═══ SUMBER

Dalam membincang relasi Islam dan pranata sosial sebagaimana banyak orang mengidam-idamkan sebuah peradaban yang madani, ternyata kita tak perlu menilik jauh hingga 15 Abad. Konon, tak lama setelah Rasulullah SAW wafat, kondisi masyarakat telah sangat berubah. Pemerintah Umayyah dan Abbasiyah mereduksi Islam menjadi empty shell (kerangka yang kosong). Pemerintahan yang dinastik dijalankan, kebijakan yang menindas diterapkan. Konsep taqwa yang agung hanya menyisakan laku-laku ibadah yang ritualistik. Khalifah Utsman memusatkan kekayaan pada segelintir orang, hingga hilanglah kata “adil” yang merupakan inti kehidupan di dunia. Islam sebagai teologi pembebasan tiba-tiba musnah, kembali ke masa Pra-Kenabian.
Sepeninggal Rasulullah SAW, umat kebingungan atas segala kebaruan yang dibawa oleh industrialisasi serta modernisasi. Para fuqaha yang dijadikan rujukan mulai berbeda pendapat, umat terdiaspora sonder keyakinan, sedang para pemimpin terperosok dalam perilaku bermegah-megahan. Lalu, bagaimana teologi Islam setelah melewati abad pencerahan hingga era kapitalisme mutakhir yang melahirkan instrumen komunikasi seperti media sosial dan gawai? Dunia yang per menitnya, menurut data Exelacom,Inc. memiliki 2,78 juta views untuk youtube, 2,4 juta search queries untuk google, 701.389 facebook login, 51.000 app downloads dari App Store, dan 150 juta email sent?
Kita dapat membuat batas dan bercerai dengan teknologi, tetapi, ingatlah, dunia akan tetap bergerak maju dan dinamis. Dalam dunia jurnalistik daring, muncul situs-situs Islam yang mengeksploitasi perbedaan keagamaan dan sektarian. Situs radikal ini menyuarakan ekstremisme agama dan mengumandangkan konflik-konflik geopolitik-ekonomi (bahkan dari negeri asing) yang dipersepsi sebagai konflik atas dasar agama. Adanya situs-situs ini mengakibatkan munculnya dua gelombang kaum beragama, yakni pertama, Muslim yang terindoktrinasi nilai Islam yang sarat kekerasan dan kedua, Muslim (dan non Muslim) yang ketakutan dengan Islam (Islamophobia).

══════
═══ INFORMASI YANG DIBERIKAN

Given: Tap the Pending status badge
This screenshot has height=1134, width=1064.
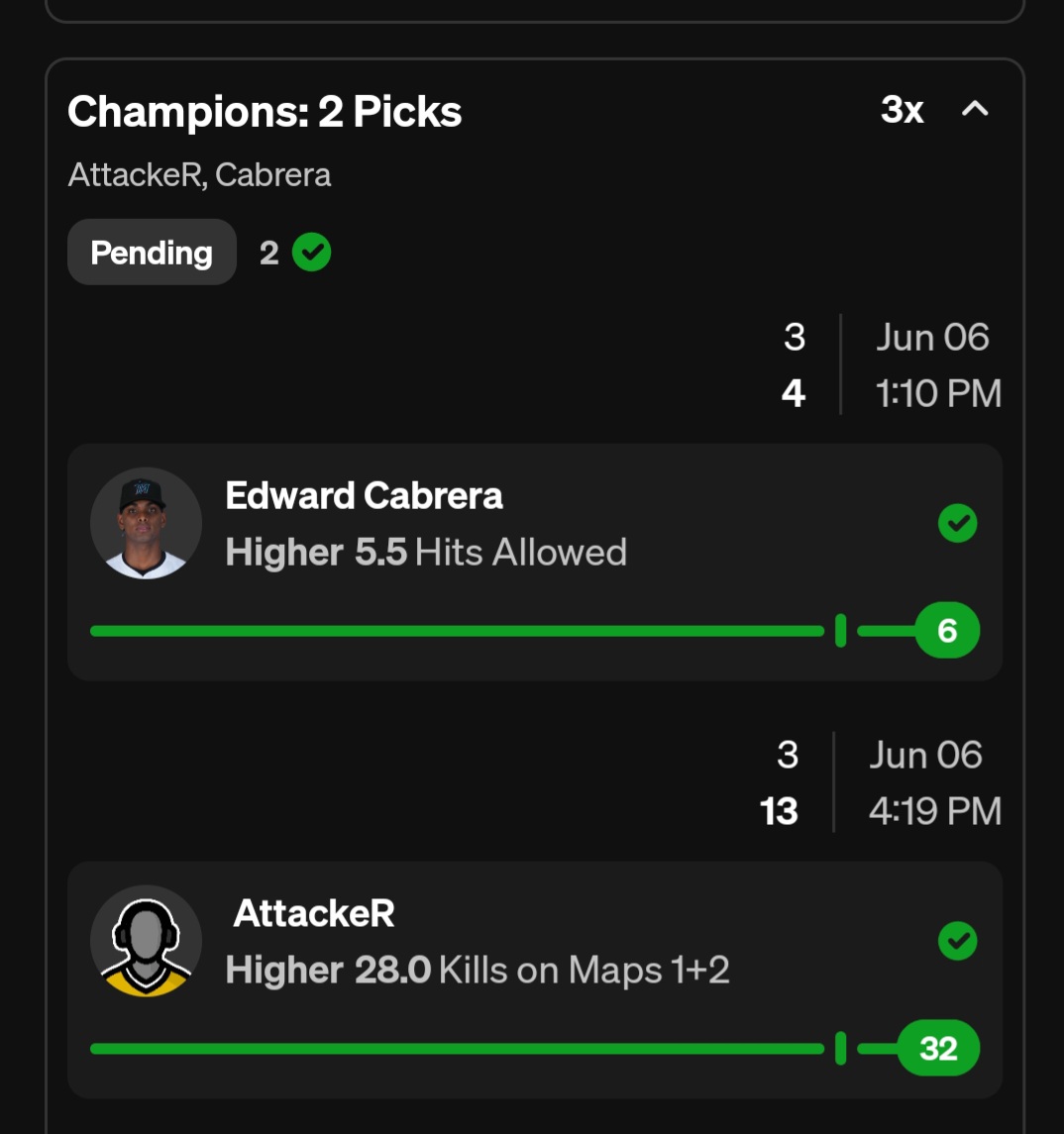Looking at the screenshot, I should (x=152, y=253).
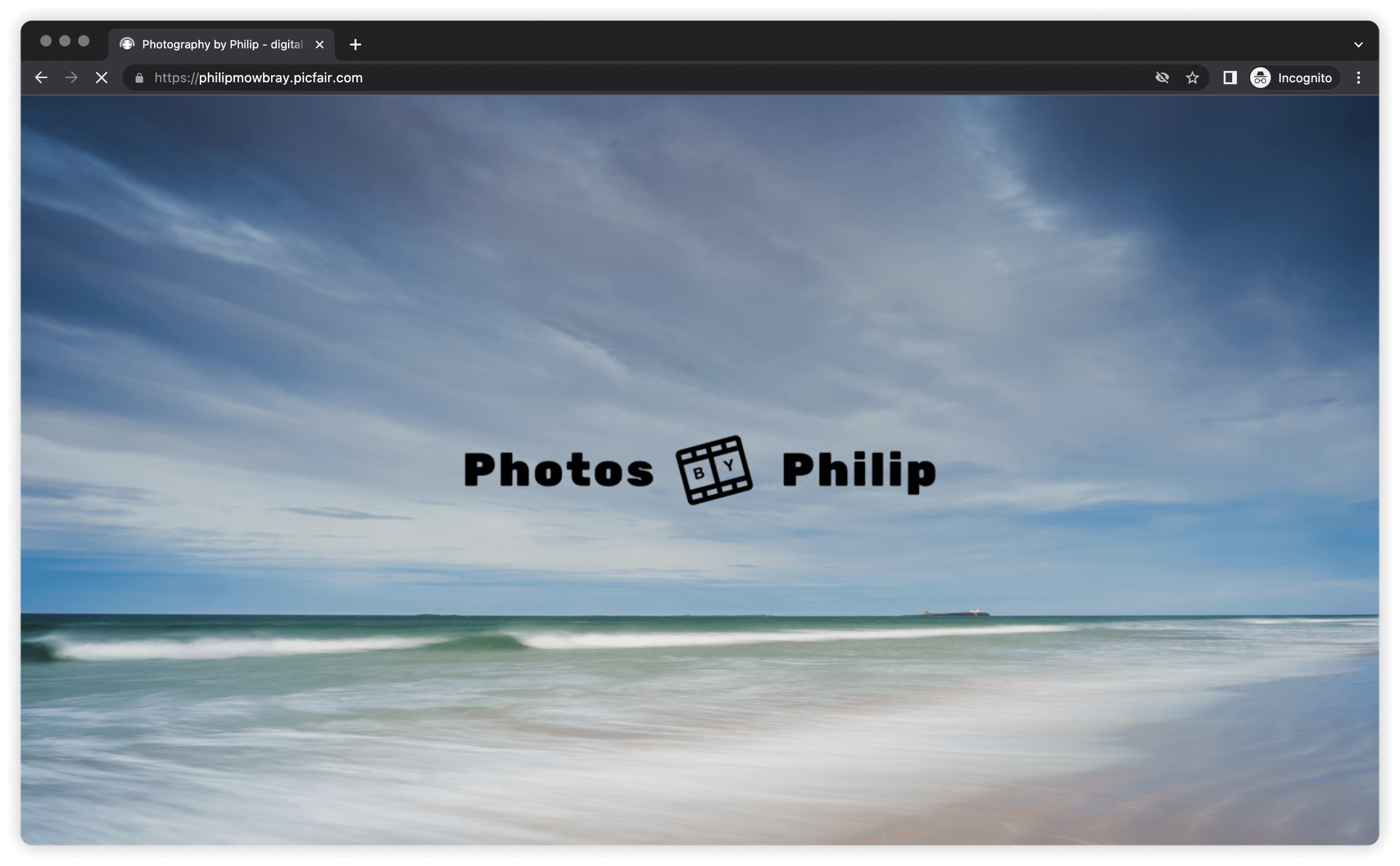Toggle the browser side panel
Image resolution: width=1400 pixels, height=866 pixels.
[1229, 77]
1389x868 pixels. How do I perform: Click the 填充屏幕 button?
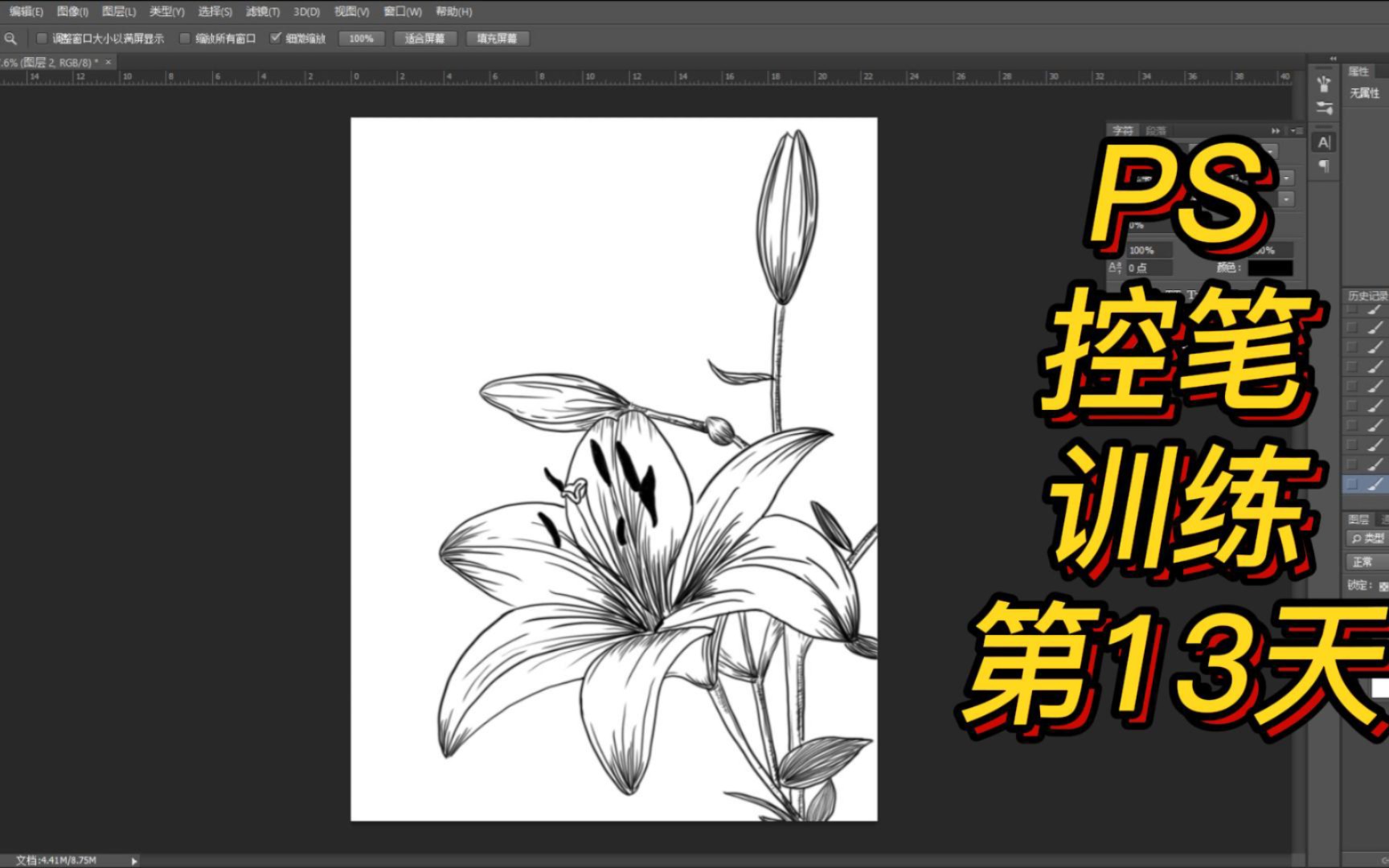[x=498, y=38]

══════
═══ INFORMASI YANG DIBERIKAN

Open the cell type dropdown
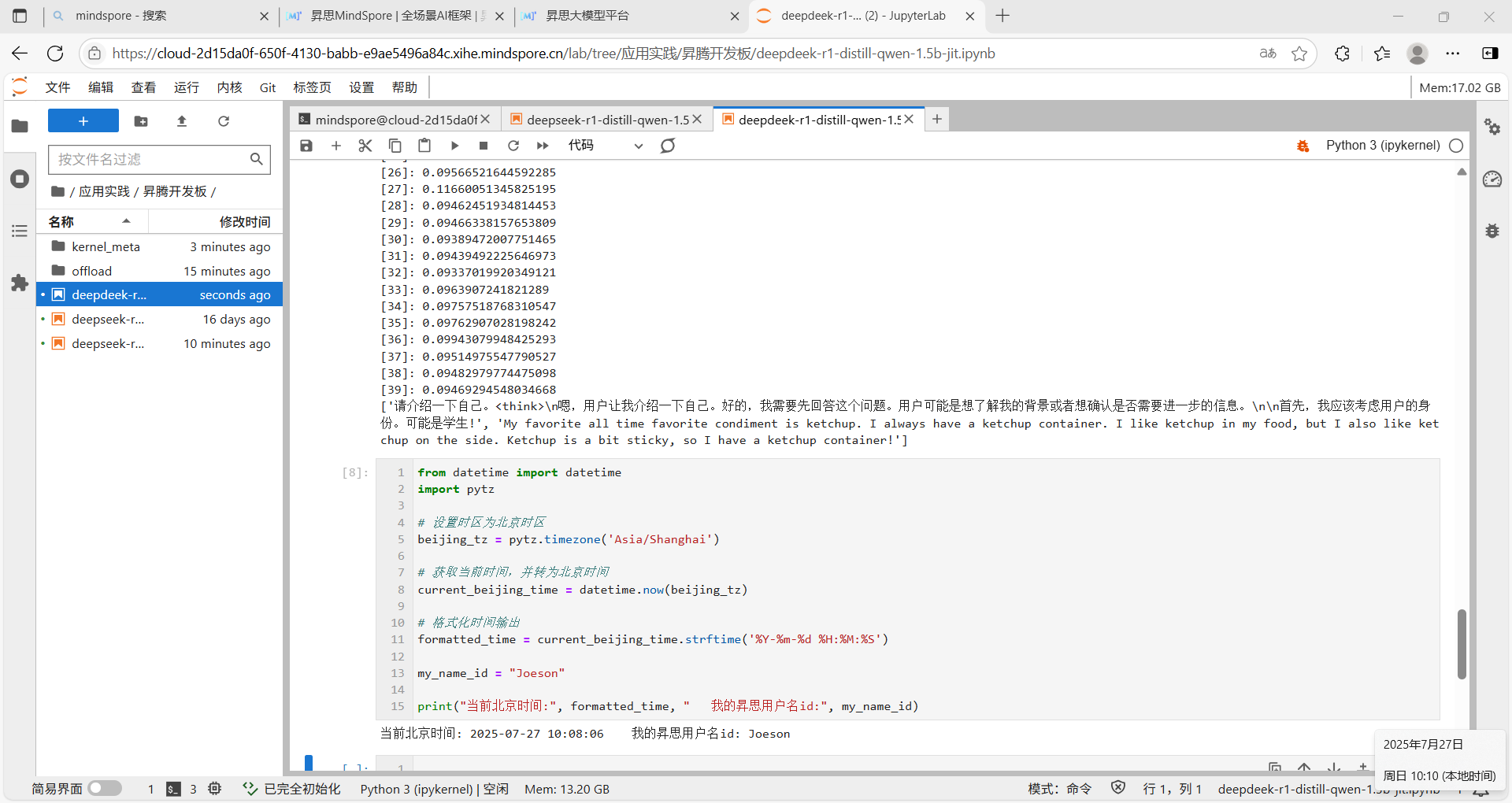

══════

**TUGAS YANG DIKERJAKAN:**
(A) Jawab pertanyaan berikut berdasarkan teks tentang Islam dan pranata sosial:
(i) Pemerintahan apa saja yang disebut mereduksi Islam menjadi "empty shell"?
(ii) Menurut data Exelacom,Inc., berapa jumlah facebook login per menit?
(iii) Apa dua gelombang kaum beragama yang muncul akibat situs-situs radikal?
(B) Lanjutkan teks tentang Islam dan pranata sosial, mulai setelah kalimat terakhirnya.
Daftar di atas tidak perlu dipakai.

**JAWABAN PER TUGAS:**
(A)
(i) Pemerintah Umayyah dan Abbasiyah.
(ii) 701.389 facebook login.
(iii) Pertama, Muslim yang terindoktrinasi nilai Islam yang sarat kekerasan; kedua, Muslim (dan non Muslim) yang ketakutan dengan Islam (Islamophobia).

(B)
Bejana informasi daring yang mengaku sebagai situs keislaman memiliki berbagai wajah. Selain mereka yang bahkan tidak memiliki struktur redaksi serta murni menjalankan aktivitas bisnis lewat pengelolaan situs daring dan media sosial tanpa melewati serangkaian proses jurnalisme media, adalah mereka yang merasa sedang melakukan tugas-tugas dakwah. Tugas dakwah mereka lakukan dengan menebar ketakutan, propaganda kebencian, dan bibit-bibit terorisme.
Umat Islam yang penuh kebencian dan penuh ambisi menguasai liyan bertentangan dengan semangat Islam sebagai teologi pembebasan yang mampu melahirkan ilmu pengetahuan dalam bidang politik, ekonomi, dan sosial budaya. Islam sebagai ilmu adalah Islam yang mampu menghadirkan kebaikan bagi kehidupan. Selama ini, kita terpaku pada defense mechanism atas ketertinggalan kita dalam bidang IPTEK, misalnya penemuan komputer oleh Alan Turing yang seorang gay atau Mark Zuckerberg penemu facebook yang seorang yahudi tanpa memiliki semangat untuk membangun kembali peradaban keilmuan kita sendiri. Kita menebar ketaksukaan, menyeru pemboikotan, tapi tak kuasa dengan arus kemajuan hingga tetap saja memanfaatkan berbagai kemudahan yang difasilitasi oleh zaman.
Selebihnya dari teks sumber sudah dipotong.